▸ **YOUR GOAL**: Write out the listing below again, precisely as it is given.

▸ **STORED DATA**:
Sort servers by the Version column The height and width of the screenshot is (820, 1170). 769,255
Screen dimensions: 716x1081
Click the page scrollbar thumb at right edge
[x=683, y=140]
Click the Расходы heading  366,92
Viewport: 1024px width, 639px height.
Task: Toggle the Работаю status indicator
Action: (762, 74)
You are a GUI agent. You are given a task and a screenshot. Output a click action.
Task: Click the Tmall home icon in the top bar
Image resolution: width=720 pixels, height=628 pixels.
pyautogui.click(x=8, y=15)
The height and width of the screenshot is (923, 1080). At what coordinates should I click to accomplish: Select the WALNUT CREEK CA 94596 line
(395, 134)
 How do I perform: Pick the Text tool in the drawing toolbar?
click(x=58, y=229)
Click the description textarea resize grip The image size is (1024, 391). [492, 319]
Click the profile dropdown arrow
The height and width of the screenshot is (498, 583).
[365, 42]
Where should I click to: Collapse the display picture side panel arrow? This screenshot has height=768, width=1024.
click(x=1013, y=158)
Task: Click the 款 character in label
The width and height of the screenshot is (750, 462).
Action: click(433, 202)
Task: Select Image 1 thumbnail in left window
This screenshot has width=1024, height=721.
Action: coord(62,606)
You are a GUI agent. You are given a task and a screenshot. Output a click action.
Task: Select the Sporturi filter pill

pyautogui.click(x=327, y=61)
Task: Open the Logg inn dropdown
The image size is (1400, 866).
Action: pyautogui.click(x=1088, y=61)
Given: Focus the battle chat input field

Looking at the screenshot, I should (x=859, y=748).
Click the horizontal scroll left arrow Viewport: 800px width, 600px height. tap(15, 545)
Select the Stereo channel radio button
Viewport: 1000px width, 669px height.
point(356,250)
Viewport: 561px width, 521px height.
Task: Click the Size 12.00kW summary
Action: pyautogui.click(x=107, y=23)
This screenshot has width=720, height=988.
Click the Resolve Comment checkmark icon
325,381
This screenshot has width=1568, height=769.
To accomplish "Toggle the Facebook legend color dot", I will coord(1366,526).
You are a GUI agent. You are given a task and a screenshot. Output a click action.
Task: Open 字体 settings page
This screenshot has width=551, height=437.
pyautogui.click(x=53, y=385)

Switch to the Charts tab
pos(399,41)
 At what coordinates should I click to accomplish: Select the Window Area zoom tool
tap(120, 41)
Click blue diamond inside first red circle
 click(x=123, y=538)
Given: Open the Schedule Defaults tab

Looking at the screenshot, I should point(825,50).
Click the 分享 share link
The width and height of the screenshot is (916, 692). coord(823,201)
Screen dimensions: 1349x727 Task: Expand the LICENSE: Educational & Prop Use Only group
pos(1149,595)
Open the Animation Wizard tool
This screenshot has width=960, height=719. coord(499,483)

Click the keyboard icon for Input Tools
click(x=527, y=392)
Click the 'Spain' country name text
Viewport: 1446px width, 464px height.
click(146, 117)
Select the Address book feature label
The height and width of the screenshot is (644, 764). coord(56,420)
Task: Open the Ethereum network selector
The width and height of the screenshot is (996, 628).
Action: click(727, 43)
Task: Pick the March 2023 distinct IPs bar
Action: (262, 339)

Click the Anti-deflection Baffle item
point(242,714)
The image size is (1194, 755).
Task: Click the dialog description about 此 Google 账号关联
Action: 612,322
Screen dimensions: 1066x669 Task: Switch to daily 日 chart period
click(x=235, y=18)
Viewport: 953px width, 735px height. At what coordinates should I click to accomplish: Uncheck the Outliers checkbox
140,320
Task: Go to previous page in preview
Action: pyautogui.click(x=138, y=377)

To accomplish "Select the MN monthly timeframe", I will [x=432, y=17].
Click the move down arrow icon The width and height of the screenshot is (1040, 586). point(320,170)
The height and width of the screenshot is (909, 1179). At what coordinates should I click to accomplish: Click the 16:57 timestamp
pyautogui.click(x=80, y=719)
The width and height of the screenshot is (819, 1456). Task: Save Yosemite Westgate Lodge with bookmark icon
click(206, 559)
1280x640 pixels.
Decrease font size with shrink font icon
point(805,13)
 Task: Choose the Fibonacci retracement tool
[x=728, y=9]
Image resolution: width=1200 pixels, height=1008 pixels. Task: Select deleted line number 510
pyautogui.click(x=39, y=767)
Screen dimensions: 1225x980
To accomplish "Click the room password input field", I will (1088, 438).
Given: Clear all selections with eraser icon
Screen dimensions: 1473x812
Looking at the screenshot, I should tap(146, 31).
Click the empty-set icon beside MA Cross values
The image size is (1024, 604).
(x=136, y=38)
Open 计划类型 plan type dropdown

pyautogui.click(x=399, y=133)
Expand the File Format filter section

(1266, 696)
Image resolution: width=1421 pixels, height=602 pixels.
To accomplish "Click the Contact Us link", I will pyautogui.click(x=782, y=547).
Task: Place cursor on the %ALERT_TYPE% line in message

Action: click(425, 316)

▸ **YOUR SOLUTION**:
Sort servers by the Version column The height and width of the screenshot is (820, 1170). 769,255
Screen dimensions: 716x1081
Click the page scrollbar thumb at right edge
[x=683, y=140]
Click the Расходы heading  366,92
Viewport: 1024px width, 639px height.
Task: Toggle the Работаю status indicator
Action: (762, 74)
You are a GUI agent. You are given a task and a screenshot. Output a click action.
Task: Click the Tmall home icon in the top bar
Image resolution: width=720 pixels, height=628 pixels.
pyautogui.click(x=8, y=15)
The height and width of the screenshot is (923, 1080). At what coordinates should I click to accomplish: Select the WALNUT CREEK CA 94596 line
(395, 134)
 How do I perform: Pick the Text tool in the drawing toolbar?
click(x=58, y=229)
Click the description textarea resize grip The image size is (1024, 391). [492, 319]
Click the profile dropdown arrow
The height and width of the screenshot is (498, 583).
[365, 42]
Where should I click to: Collapse the display picture side panel arrow? This screenshot has height=768, width=1024.
click(x=1013, y=158)
Task: Click the 款 character in label
The width and height of the screenshot is (750, 462).
Action: click(433, 202)
Task: Select Image 1 thumbnail in left window
This screenshot has width=1024, height=721.
Action: coord(62,606)
You are a GUI agent. You are given a task and a screenshot. Output a click action.
Task: Select the Sporturi filter pill

pyautogui.click(x=327, y=61)
Task: Open the Logg inn dropdown
The image size is (1400, 866).
Action: pyautogui.click(x=1088, y=61)
Given: Focus the battle chat input field

Looking at the screenshot, I should (x=859, y=748).
Click the horizontal scroll left arrow Viewport: 800px width, 600px height. tap(15, 545)
Select the Stereo channel radio button
Viewport: 1000px width, 669px height.
point(356,250)
Viewport: 561px width, 521px height.
Task: Click the Size 12.00kW summary
Action: pyautogui.click(x=107, y=23)
This screenshot has width=720, height=988.
Click the Resolve Comment checkmark icon
325,381
This screenshot has width=1568, height=769.
To accomplish "Toggle the Facebook legend color dot", I will coord(1366,526).
You are a GUI agent. You are given a task and a screenshot. Output a click action.
Task: Open 字体 settings page
This screenshot has width=551, height=437.
pyautogui.click(x=53, y=385)

Switch to the Charts tab
pos(399,41)
 At what coordinates should I click to accomplish: Select the Window Area zoom tool
tap(120, 41)
Click blue diamond inside first red circle
 click(x=123, y=538)
Given: Open the Schedule Defaults tab

Looking at the screenshot, I should point(825,50).
Click the 分享 share link
The width and height of the screenshot is (916, 692). coord(823,201)
Screen dimensions: 1349x727 Task: Expand the LICENSE: Educational & Prop Use Only group
pos(1149,595)
Open the Animation Wizard tool
This screenshot has width=960, height=719. coord(499,483)

Click the keyboard icon for Input Tools
click(x=527, y=392)
Click the 'Spain' country name text
Viewport: 1446px width, 464px height.
click(146, 117)
Select the Address book feature label
The height and width of the screenshot is (644, 764). coord(56,420)
Task: Open the Ethereum network selector
The width and height of the screenshot is (996, 628).
Action: click(727, 43)
Task: Pick the March 2023 distinct IPs bar
Action: (262, 339)

Click the Anti-deflection Baffle item
point(242,714)
The image size is (1194, 755).
Task: Click the dialog description about 此 Google 账号关联
Action: 612,322
Screen dimensions: 1066x669 Task: Switch to daily 日 chart period
click(x=235, y=18)
Viewport: 953px width, 735px height. At what coordinates should I click to accomplish: Uncheck the Outliers checkbox
140,320
Task: Go to previous page in preview
Action: pyautogui.click(x=138, y=377)

To accomplish "Select the MN monthly timeframe", I will [x=432, y=17].
Click the move down arrow icon The width and height of the screenshot is (1040, 586). point(320,170)
The height and width of the screenshot is (909, 1179). At what coordinates should I click to accomplish: Click the 16:57 timestamp
pyautogui.click(x=80, y=719)
The width and height of the screenshot is (819, 1456). Task: Save Yosemite Westgate Lodge with bookmark icon
click(206, 559)
1280x640 pixels.
Decrease font size with shrink font icon
point(805,13)
 Task: Choose the Fibonacci retracement tool
[x=728, y=9]
Image resolution: width=1200 pixels, height=1008 pixels. Task: Select deleted line number 510
pyautogui.click(x=39, y=767)
Screen dimensions: 1225x980
To accomplish "Click the room password input field", I will (1088, 438).
Given: Clear all selections with eraser icon
Screen dimensions: 1473x812
Looking at the screenshot, I should tap(146, 31).
Click the empty-set icon beside MA Cross values
The image size is (1024, 604).
(x=136, y=38)
Open 计划类型 plan type dropdown

pyautogui.click(x=399, y=133)
Expand the File Format filter section

(1266, 696)
Image resolution: width=1421 pixels, height=602 pixels.
To accomplish "Click the Contact Us link", I will pyautogui.click(x=782, y=547).
Task: Place cursor on the %ALERT_TYPE% line in message

Action: click(425, 316)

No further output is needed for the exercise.